Carefully cut tempeh into thin slices about ¼ inch thick. Steam tempeh for 5 minutes; remove from heat, and let sit for a moment.
Meanwhile, whisk together marinade ingredients until nice and creamy. Place tempeh in a glass baking dish, pour marinade over tempeh, and flip to coat both sides to thoroughly coat the tempeh. Marinate for 30 minutes.
Transfer marinated tempeh to a baking dish, sprayed with oil if necessary. Bake in the oven for 15 minutes. Remove from the oven, flip carefully, and bake for 10 minutes. Remove and serve.

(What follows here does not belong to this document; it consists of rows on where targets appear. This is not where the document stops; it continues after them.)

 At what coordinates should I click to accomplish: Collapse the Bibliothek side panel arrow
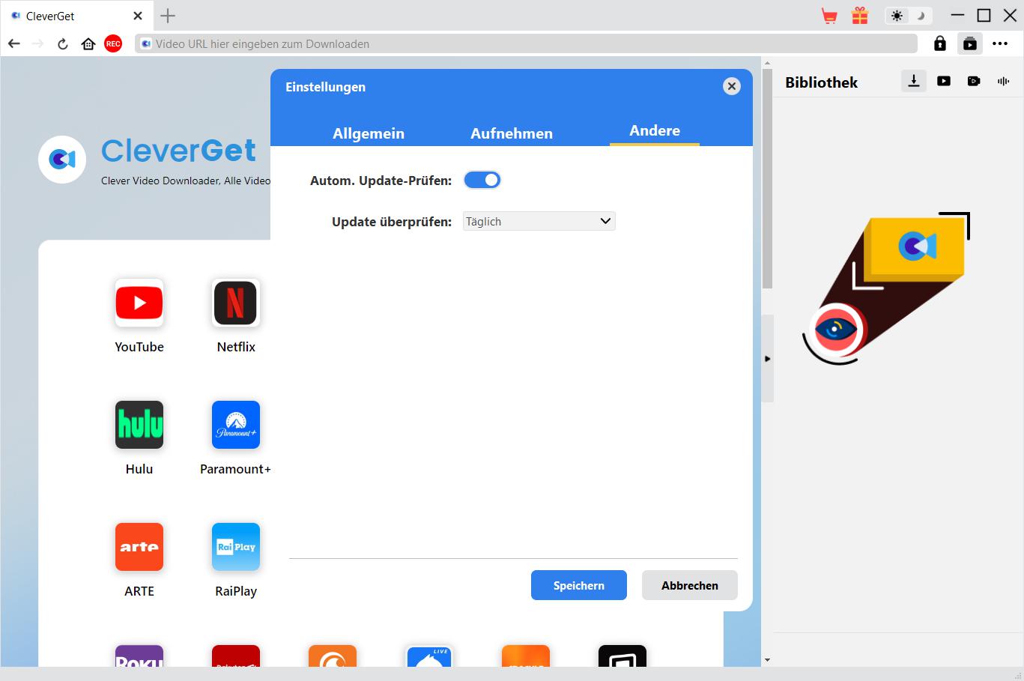click(767, 359)
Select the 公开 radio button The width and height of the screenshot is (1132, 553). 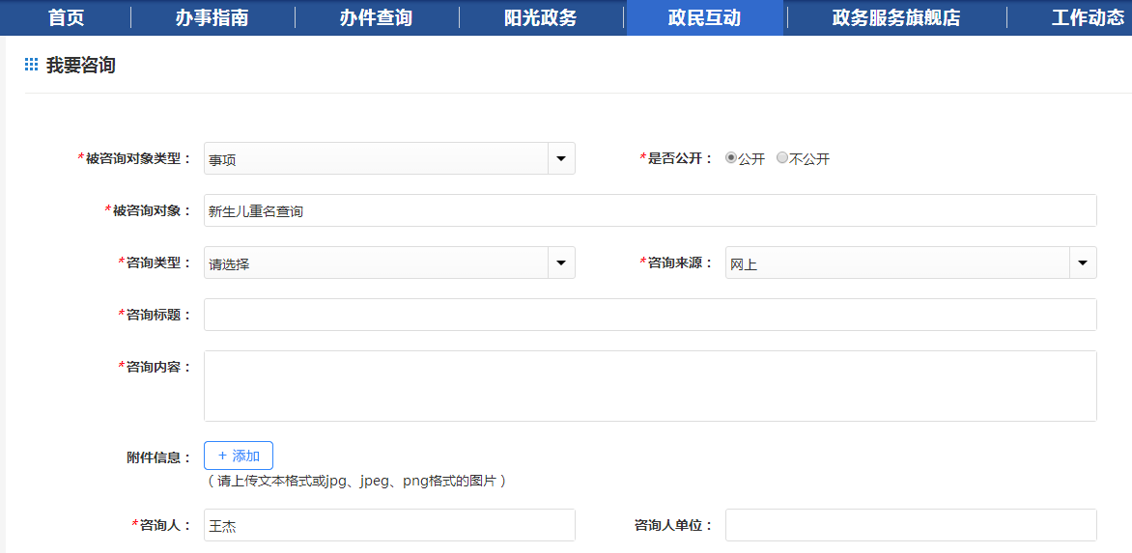point(731,158)
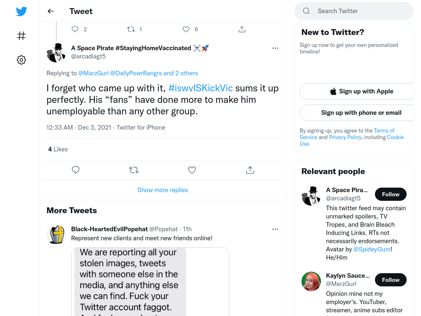Viewport: 421px width, 316px height.
Task: Like the main tweet heart icon
Action: coord(192,170)
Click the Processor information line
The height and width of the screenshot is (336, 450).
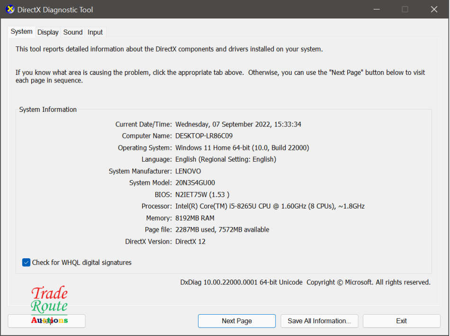pyautogui.click(x=270, y=206)
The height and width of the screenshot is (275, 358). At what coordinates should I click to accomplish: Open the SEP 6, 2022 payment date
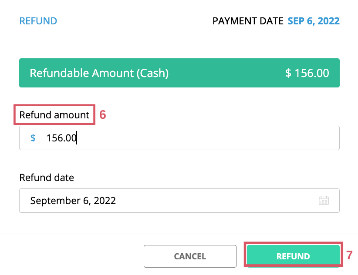pos(314,21)
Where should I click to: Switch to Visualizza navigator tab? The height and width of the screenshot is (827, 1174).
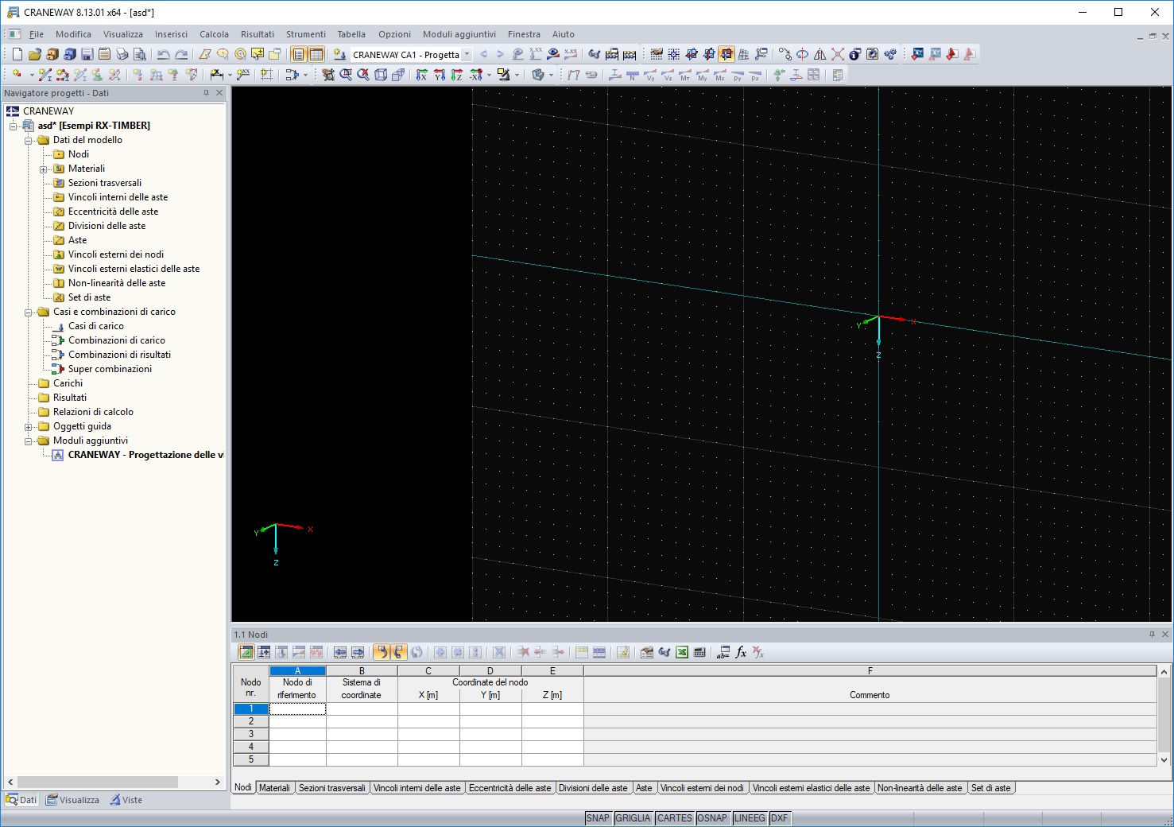(x=73, y=800)
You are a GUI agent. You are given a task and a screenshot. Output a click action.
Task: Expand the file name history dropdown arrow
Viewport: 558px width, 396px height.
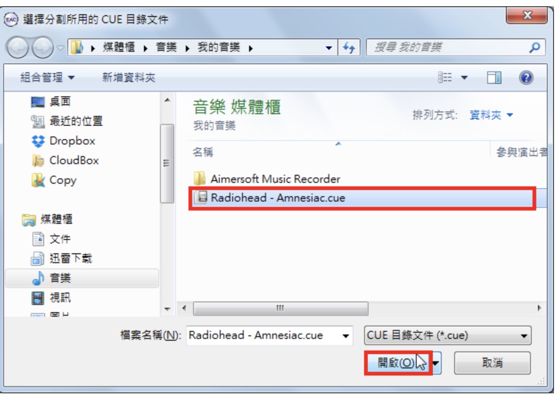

As you’ll quickly learn, there are tons of ways to get our kids excited about eating healthy, vegan meals. What could be better than influencing the next generation to eat conscious, compassionate comfort foods that are both delicious and innovative? So use that pinwheel to your advantage to get your family eating these amazing meals!